A space and place for those seeking help with research-related needs.

Before you begin . . .

Text and data mining is unique and thus, can take different timeframes to accomplish.  A successful and time-efficient project begins with preplanning.

Step One starts with completing the outline below:

  • What are the goals of my project?
  • What data sources are available that meet my needs? How do I want my results to look--the form of my results?
    • The text analysis method you choose will depend on your research question.
  • What funding needs may this project incur?
    • How much money and potential sources?
  • What skills are needed to carry out this project? 

TDM (Text and Data Mining) is frequently a fair use under US copyright law, but some resources maybe restricted by license agreement.

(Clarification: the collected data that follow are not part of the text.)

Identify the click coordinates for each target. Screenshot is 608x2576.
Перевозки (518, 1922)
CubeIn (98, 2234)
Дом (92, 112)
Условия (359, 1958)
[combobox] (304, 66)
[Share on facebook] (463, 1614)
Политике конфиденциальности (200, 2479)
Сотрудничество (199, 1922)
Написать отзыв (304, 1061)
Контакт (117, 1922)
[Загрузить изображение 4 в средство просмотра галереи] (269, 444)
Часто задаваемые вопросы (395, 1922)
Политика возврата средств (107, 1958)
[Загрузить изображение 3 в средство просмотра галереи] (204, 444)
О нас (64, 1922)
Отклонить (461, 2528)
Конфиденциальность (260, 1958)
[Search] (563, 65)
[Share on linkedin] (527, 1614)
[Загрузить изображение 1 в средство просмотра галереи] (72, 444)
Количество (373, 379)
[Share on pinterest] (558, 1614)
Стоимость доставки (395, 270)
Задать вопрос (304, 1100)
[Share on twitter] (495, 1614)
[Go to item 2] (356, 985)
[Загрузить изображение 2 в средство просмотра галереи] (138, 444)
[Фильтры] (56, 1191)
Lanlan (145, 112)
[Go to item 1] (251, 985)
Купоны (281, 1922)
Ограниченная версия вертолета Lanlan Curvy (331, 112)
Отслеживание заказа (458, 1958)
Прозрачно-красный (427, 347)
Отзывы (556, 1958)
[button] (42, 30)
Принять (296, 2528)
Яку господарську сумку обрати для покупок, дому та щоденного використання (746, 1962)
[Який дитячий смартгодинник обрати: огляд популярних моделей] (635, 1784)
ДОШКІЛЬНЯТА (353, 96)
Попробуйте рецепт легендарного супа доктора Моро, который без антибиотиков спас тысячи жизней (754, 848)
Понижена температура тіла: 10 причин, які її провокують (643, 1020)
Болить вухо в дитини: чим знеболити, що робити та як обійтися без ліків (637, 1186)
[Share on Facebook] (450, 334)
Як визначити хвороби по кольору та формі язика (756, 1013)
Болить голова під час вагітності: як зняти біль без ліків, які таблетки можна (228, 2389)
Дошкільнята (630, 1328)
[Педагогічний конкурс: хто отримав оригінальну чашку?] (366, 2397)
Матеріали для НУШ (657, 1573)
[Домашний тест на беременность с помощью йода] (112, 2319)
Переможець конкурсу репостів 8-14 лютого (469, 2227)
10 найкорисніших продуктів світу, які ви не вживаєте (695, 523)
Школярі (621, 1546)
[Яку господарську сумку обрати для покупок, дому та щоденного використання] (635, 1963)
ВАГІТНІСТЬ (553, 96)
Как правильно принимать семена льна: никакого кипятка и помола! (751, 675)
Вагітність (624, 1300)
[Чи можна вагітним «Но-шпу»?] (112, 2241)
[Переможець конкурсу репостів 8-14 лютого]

  • Be aware that some vendors restrict automatic downloading; some may require purchase of the data.
  • Each user is responsible for ensuring that he or she uses products solely for noncommercial, educational, scholarly or research use. Systematic downloading, distribution of content to non-authorized users or indefinite retention of substantial portions of information is strictly prohibited.
  • The use of software such as scripts, agents, or robots, is generally prohibited and may result in loss of access to these resources for the entire Illinois State University community.
  • Please refer to the Illinois State University Information Technology Policy

"TDM (Text and Data Mining) is a broad term for developing research practices that involves building and processing a corpus: a collection of text that may contain millions or even billions of words.  Remember, less is (becomes) more as you build your corpus --see below -- as it will help avoid hidden biases and unpredictable gaps in coverage.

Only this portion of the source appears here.